*EXERCISE INSTRUCTIONS*: Starting at the line that contains "[instagram] (42, 2459)", print every remaining line of the entries, unchanged, and output nothing more.

*RECORDS FOR THIS TASK*:
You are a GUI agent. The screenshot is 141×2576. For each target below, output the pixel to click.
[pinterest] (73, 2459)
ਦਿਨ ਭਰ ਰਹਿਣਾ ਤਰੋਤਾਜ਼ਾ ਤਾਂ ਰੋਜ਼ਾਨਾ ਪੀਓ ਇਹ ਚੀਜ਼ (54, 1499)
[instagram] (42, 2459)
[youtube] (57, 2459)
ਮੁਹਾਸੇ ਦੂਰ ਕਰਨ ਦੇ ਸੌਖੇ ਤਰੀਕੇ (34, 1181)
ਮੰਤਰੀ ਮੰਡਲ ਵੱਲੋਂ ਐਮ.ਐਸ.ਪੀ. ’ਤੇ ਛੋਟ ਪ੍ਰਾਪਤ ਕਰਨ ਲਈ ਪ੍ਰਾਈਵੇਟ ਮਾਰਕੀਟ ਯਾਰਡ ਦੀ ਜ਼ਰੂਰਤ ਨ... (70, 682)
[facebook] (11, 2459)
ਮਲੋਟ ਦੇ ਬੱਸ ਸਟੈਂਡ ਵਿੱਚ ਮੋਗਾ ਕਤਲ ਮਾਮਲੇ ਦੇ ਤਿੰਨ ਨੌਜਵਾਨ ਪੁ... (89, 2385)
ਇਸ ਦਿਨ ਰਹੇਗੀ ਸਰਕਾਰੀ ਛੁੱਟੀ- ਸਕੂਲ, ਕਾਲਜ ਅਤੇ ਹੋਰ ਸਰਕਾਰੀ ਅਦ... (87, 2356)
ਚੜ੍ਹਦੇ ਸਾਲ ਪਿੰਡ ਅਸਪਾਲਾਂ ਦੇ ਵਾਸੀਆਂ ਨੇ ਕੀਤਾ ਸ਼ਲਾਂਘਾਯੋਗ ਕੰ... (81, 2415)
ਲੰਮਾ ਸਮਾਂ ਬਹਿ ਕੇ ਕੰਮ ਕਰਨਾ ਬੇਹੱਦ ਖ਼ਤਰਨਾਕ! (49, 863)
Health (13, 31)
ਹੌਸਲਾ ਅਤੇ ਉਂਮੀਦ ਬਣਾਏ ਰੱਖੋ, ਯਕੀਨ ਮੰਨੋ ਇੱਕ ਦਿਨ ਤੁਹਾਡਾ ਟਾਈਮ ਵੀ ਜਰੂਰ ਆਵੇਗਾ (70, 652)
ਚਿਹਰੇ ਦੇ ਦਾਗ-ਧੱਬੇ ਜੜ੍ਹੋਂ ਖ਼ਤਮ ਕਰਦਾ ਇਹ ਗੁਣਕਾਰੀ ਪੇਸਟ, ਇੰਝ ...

*ANSWER TO THIS PROBLEM*:
[instagram] (42, 2459)
[youtube] (57, 2459)
ਮੁਹਾਸੇ ਦੂਰ ਕਰਨ ਦੇ ਸੌਖੇ ਤਰੀਕੇ (34, 1181)
ਮੰਤਰੀ ਮੰਡਲ ਵੱਲੋਂ ਐਮ.ਐਸ.ਪੀ. ’ਤੇ ਛੋਟ ਪ੍ਰਾਪਤ ਕਰਨ ਲਈ ਪ੍ਰਾਈਵੇਟ ਮਾਰਕੀਟ ਯਾਰਡ ਦੀ ਜ਼ਰੂਰਤ ਨ... (70, 682)
[facebook] (11, 2459)
ਮਲੋਟ ਦੇ ਬੱਸ ਸਟੈਂਡ ਵਿੱਚ ਮੋਗਾ ਕਤਲ ਮਾਮਲੇ ਦੇ ਤਿੰਨ ਨੌਜਵਾਨ ਪੁ... (89, 2385)
ਇਸ ਦਿਨ ਰਹੇਗੀ ਸਰਕਾਰੀ ਛੁੱਟੀ- ਸਕੂਲ, ਕਾਲਜ ਅਤੇ ਹੋਰ ਸਰਕਾਰੀ ਅਦ... (87, 2356)
ਚੜ੍ਹਦੇ ਸਾਲ ਪਿੰਡ ਅਸਪਾਲਾਂ ਦੇ ਵਾਸੀਆਂ ਨੇ ਕੀਤਾ ਸ਼ਲਾਂਘਾਯੋਗ ਕੰ... (81, 2415)
ਲੰਮਾ ਸਮਾਂ ਬਹਿ ਕੇ ਕੰਮ ਕਰਨਾ ਬੇਹੱਦ ਖ਼ਤਰਨਾਕ! (49, 863)
Health (13, 31)
ਹੌਸਲਾ ਅਤੇ ਉਂਮੀਦ ਬਣਾਏ ਰੱਖੋ, ਯਕੀਨ ਮੰਨੋ ਇੱਕ ਦਿਨ ਤੁਹਾਡਾ ਟਾਈਮ ਵੀ ਜਰੂਰ ਆਵੇਗਾ (70, 652)
ਚਿਹਰੇ ਦੇ ਦਾਗ-ਧੱਬੇ ਜੜ੍ਹੋਂ ਖ਼ਤਮ ਕਰਦਾ ਇਹ ਗੁਣਕਾਰੀ ਪੇਸਟ, ਇੰਝ ...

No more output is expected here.